Your first query uses a variable ?nationality that isn't in the query, this is legal SPARQL but the Virtuoso compiler errors on it. As for your second query it is actually illegal SPARQL syntax - you can't assign a variable to itself. Virtuoso is notoriously non-standard in their interpretation of some parts of the SPARQL specification so we'll ignore that.

The only real difference between your queries (other than the spurious SAMPLE()) is that you don't select the same set of variables so the DISTINCT operator may be discarding a different set of rows.
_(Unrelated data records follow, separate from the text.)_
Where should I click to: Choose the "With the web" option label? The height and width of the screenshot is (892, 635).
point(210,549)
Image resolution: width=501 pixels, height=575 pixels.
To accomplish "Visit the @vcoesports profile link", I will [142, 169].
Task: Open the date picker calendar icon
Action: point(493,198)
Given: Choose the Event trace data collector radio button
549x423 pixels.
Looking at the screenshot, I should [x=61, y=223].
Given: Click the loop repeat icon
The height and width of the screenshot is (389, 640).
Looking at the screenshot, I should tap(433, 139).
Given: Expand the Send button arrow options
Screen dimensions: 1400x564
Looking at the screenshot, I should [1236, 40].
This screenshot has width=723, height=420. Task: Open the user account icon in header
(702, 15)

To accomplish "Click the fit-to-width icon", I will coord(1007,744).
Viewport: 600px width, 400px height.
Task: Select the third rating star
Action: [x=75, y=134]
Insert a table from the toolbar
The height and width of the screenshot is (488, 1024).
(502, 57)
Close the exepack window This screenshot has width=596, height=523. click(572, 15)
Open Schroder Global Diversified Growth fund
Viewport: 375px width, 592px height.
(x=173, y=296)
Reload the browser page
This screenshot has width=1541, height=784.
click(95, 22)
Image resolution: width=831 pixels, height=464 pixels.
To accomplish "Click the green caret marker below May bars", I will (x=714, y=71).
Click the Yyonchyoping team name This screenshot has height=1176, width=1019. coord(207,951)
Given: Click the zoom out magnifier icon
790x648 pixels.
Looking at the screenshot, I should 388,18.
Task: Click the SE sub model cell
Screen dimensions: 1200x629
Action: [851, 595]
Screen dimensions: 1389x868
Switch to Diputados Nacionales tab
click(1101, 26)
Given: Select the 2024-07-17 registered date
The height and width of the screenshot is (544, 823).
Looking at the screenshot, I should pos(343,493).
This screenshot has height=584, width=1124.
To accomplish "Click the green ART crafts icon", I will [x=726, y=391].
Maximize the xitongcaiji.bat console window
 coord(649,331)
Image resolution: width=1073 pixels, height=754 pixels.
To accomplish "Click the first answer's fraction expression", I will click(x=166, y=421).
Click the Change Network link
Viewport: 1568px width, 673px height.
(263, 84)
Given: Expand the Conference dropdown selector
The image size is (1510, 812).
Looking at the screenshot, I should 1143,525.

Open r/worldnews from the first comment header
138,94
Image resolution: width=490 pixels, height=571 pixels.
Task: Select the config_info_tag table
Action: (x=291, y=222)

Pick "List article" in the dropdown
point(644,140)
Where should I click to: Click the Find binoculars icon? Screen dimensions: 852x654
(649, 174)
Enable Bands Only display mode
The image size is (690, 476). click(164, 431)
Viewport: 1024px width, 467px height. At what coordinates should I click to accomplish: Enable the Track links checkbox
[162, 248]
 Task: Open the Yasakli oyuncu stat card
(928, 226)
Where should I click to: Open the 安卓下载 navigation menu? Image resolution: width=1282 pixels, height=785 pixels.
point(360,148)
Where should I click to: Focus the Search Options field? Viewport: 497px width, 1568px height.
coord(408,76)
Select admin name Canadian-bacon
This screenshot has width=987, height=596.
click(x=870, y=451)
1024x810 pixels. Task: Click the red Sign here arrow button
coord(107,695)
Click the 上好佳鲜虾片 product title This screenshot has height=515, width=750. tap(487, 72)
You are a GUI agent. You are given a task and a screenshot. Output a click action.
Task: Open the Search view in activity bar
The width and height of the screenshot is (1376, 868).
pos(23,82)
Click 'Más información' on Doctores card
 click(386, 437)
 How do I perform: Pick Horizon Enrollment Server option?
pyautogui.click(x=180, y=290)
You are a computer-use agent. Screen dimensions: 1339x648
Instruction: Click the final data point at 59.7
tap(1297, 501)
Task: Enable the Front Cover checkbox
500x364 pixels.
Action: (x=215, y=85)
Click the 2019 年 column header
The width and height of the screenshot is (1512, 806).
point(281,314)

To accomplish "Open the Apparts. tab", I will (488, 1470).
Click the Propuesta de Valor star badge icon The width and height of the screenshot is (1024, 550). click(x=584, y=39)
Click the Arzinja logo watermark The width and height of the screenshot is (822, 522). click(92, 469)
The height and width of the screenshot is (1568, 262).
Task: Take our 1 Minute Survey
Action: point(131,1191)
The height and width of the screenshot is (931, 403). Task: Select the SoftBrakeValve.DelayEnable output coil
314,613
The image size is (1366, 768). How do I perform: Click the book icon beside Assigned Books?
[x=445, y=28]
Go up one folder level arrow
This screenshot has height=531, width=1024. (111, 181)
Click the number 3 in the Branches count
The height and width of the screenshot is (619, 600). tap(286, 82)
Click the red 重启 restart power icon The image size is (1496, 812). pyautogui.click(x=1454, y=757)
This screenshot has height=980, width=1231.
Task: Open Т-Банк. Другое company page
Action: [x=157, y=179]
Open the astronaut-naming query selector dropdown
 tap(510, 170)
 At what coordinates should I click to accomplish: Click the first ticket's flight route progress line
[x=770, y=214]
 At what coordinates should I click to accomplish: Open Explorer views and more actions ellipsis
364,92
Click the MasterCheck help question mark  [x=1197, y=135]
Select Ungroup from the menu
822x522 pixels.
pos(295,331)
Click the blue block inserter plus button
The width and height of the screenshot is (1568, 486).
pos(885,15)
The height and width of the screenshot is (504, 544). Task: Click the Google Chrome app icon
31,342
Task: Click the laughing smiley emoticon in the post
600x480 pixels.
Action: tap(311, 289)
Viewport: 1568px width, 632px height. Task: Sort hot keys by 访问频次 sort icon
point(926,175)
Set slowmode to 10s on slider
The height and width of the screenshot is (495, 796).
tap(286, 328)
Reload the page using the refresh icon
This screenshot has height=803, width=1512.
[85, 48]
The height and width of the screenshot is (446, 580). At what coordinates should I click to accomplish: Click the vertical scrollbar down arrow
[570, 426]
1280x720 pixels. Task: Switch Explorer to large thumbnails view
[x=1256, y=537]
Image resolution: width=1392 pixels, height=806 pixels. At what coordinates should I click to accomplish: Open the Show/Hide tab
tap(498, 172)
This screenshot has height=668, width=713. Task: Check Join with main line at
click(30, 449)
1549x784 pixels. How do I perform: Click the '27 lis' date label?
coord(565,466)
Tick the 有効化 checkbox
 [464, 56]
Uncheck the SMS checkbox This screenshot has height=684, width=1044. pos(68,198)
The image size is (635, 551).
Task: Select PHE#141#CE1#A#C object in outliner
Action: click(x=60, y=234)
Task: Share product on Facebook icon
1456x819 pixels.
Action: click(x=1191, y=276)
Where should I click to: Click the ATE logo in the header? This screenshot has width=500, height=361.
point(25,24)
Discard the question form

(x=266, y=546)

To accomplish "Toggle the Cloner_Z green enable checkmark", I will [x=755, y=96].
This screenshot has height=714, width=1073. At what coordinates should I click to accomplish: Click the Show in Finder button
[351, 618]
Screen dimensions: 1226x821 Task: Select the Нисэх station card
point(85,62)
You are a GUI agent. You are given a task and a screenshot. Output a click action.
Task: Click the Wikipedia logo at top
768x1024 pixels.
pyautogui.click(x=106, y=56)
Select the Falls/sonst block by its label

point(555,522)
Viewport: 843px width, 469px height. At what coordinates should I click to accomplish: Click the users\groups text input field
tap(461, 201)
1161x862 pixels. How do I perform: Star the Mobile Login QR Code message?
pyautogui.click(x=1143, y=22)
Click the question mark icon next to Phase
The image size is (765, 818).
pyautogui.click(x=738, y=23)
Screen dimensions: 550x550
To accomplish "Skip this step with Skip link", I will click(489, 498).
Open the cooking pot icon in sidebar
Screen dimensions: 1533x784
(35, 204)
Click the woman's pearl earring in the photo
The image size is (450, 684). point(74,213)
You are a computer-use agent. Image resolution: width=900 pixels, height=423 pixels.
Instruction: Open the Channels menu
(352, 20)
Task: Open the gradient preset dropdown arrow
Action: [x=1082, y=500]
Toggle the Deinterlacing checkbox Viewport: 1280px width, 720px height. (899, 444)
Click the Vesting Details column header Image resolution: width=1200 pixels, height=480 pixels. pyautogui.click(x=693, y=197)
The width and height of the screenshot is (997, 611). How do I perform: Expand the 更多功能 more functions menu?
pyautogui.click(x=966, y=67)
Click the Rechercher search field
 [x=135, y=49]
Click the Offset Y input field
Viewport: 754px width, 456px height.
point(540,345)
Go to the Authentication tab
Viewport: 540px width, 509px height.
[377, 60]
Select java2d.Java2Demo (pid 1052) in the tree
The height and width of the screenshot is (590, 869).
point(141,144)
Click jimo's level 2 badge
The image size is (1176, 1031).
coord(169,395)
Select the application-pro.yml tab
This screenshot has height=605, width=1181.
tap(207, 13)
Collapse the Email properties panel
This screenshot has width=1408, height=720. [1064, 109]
That being said there is no requirement on a SPARQL engine to return results in a consistent order so when you use LIMIT there is absolutely no requirement/guarantee that the engine gives you the same results each time. You can add an ORDER BY clause if you want to force the SPARQL engine to sort the results which should ensure you get the same results each time when using LIMIT but this will make your queries slower.

Issue 2

Adding ?person a dbpedia-owl:Person is technically defunct inside the OPTIONAL though in reality it may improve performance. Are you sure it is present for every person being returned?

It is entirely possible that because of the LIMIT that Virtuoso is favouring solutions for which it does not need to evaluate the OPTIONAL clause and thus saving it work. Removing the OPTIONAL to make these patterns mandatory will tell you whether this is the case or whether the entries just don't have those properties.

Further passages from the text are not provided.